Now, Martin is an engineer, but I am 100% certain that he has not found a way to alter the space-time continuum.  Which means that, at least until April of 2004 rolled around, he was pretty clearly violating the residency clause of the first mortgage.  We know this because the Pittman St. address in Prairie Grove is the address he used when he first ran for State Representative, so — unless he was violating state election laws in 2004 — Martin had to have taken up permanent residency in Prairie Grove no later than November 2, 2003.

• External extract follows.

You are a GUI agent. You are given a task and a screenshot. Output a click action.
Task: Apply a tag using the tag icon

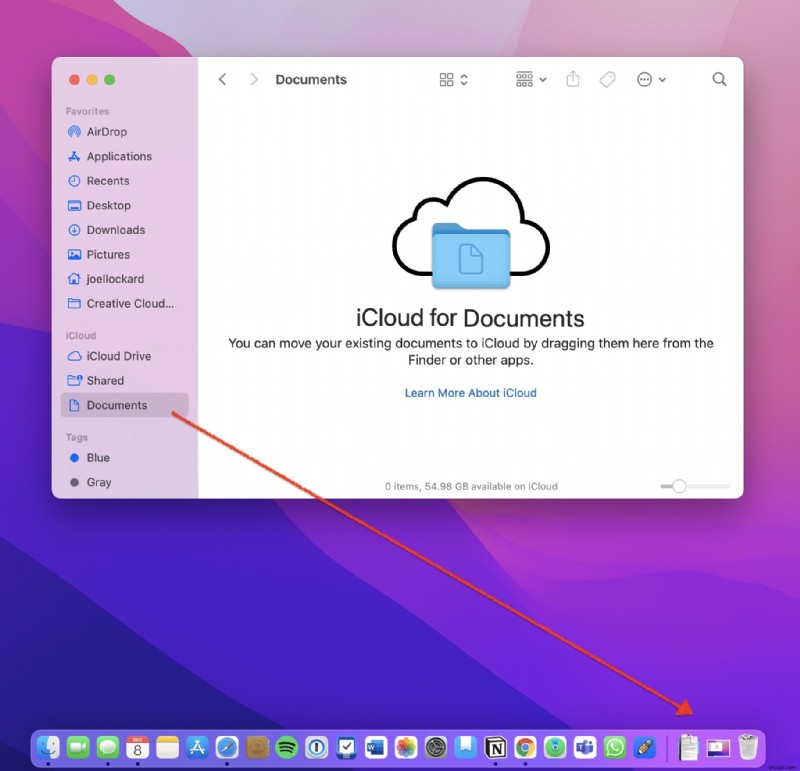click(607, 79)
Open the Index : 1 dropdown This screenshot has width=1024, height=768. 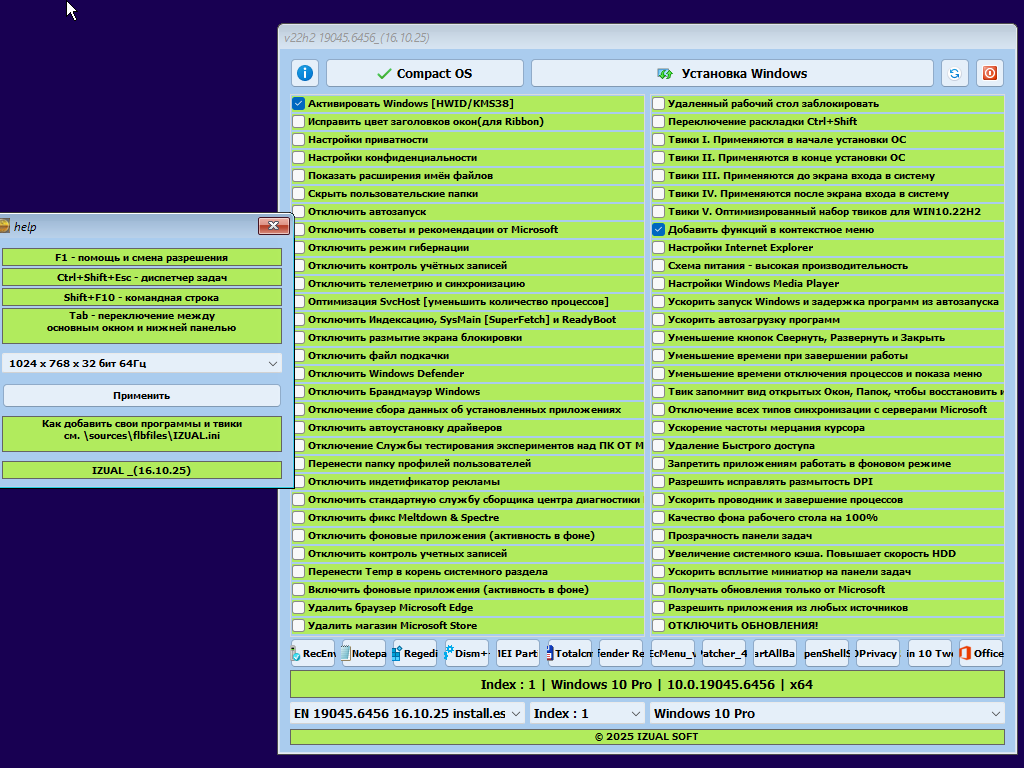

So why does all this matter?  Because, as I mentioned above, based at least in part on the mortgage language that lets each house appear to be a primary residence, Mark Martin has taken the homestead credit on his taxes for both properties since at least 2008. (I say at least 2008 because the Benton County tax records online only go back that far.  Washington County goes back to 2007.  Though, I’m more than willing to speculate that Martin has taken the credit on both properties since 2003.  If Martin or one of his lackeys wants to provide documentation to the contrary, I’ll correct this assumption.  Regardless, from 2008 to present, Martin has improperly taken homestead credits on both houses.)

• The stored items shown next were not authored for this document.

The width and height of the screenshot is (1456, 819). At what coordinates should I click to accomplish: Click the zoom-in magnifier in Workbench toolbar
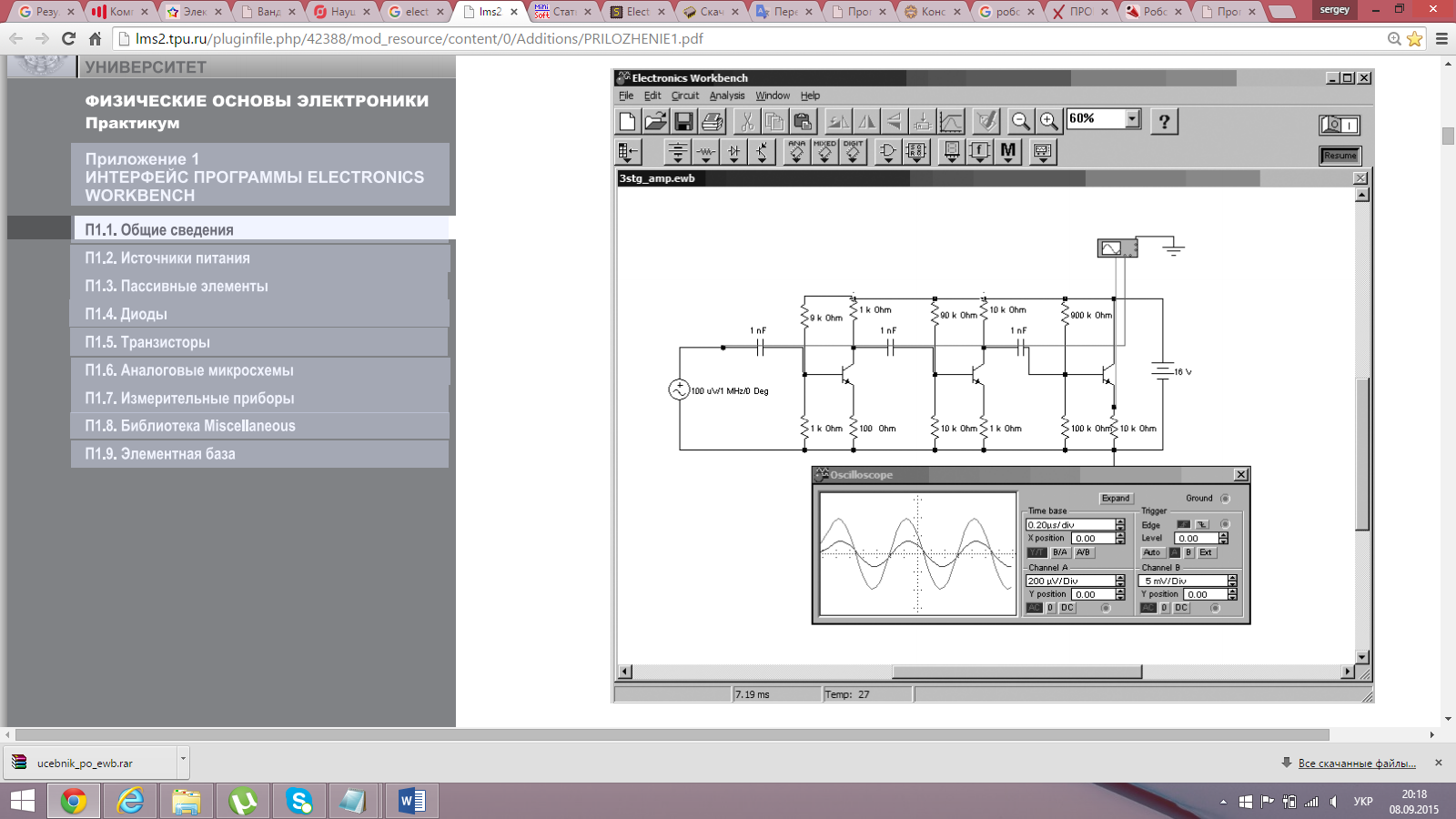(x=1048, y=121)
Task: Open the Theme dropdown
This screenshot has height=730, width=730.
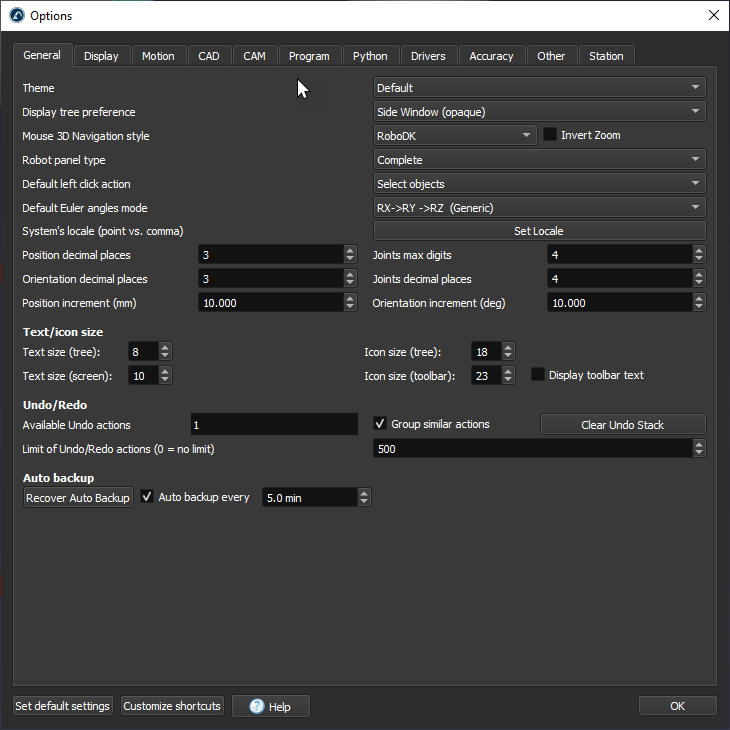Action: pyautogui.click(x=540, y=88)
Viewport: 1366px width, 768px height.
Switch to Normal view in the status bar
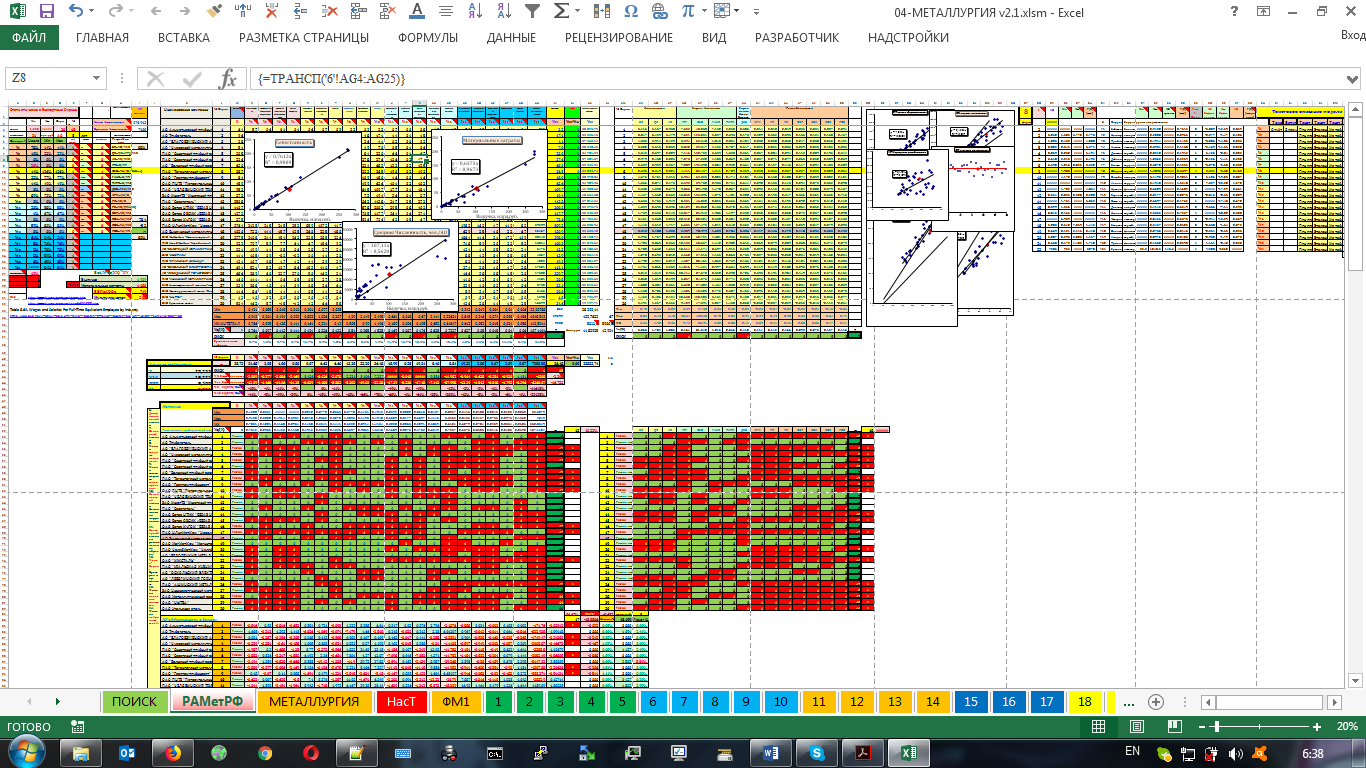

Here are the Benton County tax records.  Here are the Washington County tax records.  Here is the level of surprise I feel in seeing that Mark Martin has once again tried to fleece the system for more than what he is legally entitled to:

According to the Arkansas Code:

26-26-1119 (a)(2)

(A) If the county assessor determines that a property owner has claimed more than one (1) homestead property tax credit in a year, in addition to repayment of the homestead property tax credit, the designated preparer of the tax books shall extend a penalty of one hundred percent (100%) of the amount of the unlawfully claimed homestead property tax credit.

(B) (i) If the property owner has unlawfully claimed a homestead property tax credit in a county other than the county where his or her lawfully claimed homestead property tax credit was claimed, then the property owner shall pay the entire amount of the unlawfully claimed homestead property tax credit and the penalty at the time of payment of the property owner’s taxes.

Unfortunately, that penalty and repayment only goes back three years by law.  So, despite the fact that Martin has either taken $2,100 in improper homestead credits (if it only began in tax year 2008) or $3,850 in improper credits (if it began in tax year 2003), the people of Arkansas are only entitled to have Martin repay $1,050 in credits, plus a penalty of $1,050.  Sure, if he were actually concerned with doing the right thing and being accountable to the people, Martin could choose to repay all the way back to when this practice began, much like Asa Hutchinson did recently, but I’m not holding my breath.  I’d say it’s far more likely that Mark Myers or some other member of The Martin Apologists will respond and say that this is all false.  Because that’s how they roll.

As I was writing all of this, however, something else came to mind.  You might recall that, per the state constitution, there are only two constitutional officers who have to keep their residence in Little Rock while they are in office.  That would be the Governor and the Secretary of State.  Unlike a legislator or other constitutional officer, who remains a legal resident of the county where he lived prior to taking office, the law in the case of the Secretary of State commands exactly the opposite.  Which is to say that, by law, Martin has been a resident of Pulaski County since January 2011.  Since Martin’s wife still resides in Washington County, and Martin and his wife are joint owners of the property, maybe this isn’t a big deal, depending on how they handle their taxes.  But, even if that’s not a problem, it does make the greed of taking two homestead credits even more obnoxious.

I say that in large part because he doesn’t strike me as particularly bright, but also because he’s greedy enough that he would be selling the flux capacitor within minutes of building one that worked.